Side note (C# trivia): the foreach() keyword actually doesn't require IEnumerable, it only requires an object that has a method called 'GetEnumerator()' that returns an IEnumerator instance.
Chad Myers - February 03, 2008 02:46pm
Thanks Joshua, that's great to know. FYI: For me, the Demonstration section was unnecessary (too hard to follow) - I got what I needed to know from the code sample.
Steve Campbell - February 04, 2008 12:03pm
@Chad - I know, isn't that funky? ;) I always struggle with how many of these side thoughts I should include in a post, but I was trying really hard to keep this focused, so that it would be approachable to beginners. But I'm glad you brought it up, so the full story gets told!
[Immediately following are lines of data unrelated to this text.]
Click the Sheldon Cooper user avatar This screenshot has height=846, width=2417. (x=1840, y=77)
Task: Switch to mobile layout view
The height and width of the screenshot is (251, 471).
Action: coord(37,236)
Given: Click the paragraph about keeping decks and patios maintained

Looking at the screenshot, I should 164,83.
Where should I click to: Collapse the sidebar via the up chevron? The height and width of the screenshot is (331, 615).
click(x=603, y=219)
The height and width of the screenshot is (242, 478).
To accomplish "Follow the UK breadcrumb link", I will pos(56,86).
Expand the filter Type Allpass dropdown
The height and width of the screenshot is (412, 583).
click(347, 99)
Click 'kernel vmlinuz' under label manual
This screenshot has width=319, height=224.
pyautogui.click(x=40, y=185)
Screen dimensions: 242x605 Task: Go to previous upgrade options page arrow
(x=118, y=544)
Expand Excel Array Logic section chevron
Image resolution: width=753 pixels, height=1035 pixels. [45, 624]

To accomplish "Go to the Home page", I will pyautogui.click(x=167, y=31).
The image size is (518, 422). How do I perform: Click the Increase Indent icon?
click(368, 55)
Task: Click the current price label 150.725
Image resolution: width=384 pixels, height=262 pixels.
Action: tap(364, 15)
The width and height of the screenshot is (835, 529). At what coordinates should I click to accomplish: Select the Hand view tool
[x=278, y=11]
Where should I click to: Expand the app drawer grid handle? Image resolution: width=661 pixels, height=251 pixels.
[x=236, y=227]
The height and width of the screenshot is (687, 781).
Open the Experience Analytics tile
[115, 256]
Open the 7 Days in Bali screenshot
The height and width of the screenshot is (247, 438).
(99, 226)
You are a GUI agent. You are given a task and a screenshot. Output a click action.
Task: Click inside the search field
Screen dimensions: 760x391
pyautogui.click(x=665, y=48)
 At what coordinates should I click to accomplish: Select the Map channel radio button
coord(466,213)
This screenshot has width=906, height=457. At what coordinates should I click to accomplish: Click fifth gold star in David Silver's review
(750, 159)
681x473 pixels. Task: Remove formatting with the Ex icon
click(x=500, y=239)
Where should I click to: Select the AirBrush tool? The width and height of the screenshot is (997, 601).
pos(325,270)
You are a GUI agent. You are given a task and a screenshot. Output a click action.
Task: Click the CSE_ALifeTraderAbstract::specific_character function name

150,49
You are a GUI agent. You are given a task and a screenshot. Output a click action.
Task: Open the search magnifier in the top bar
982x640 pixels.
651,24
@Steve - Thanks, that's exactly the kind of feedback I look for.
Joshua Flanagan - February 04, 2008 08:34pm
There is also a great demo of the keyword in the book "LINQ in Action"..showing how you can parse a big file without reading it all into memory. Pretty cool.

Since we are on fun facts...using foreach actually leaves behind an object that needs to be gc'ed. So, that is why foreach is not used in game programming (for loops are "usually" better and leave nothing to be cleaned up). Something I learned when I was dabbling with the XNA framework for the XBOX 360.
Bart Czernicki - February 05, 2008 04:05pm
So why is it better to return IList<T> than List<T>?
mike - February 06, 2008 03:55am
Interesting article. I guess it's inevitable that people miss out some language features and focus on some of the more 'sexy' aspects of 3.5.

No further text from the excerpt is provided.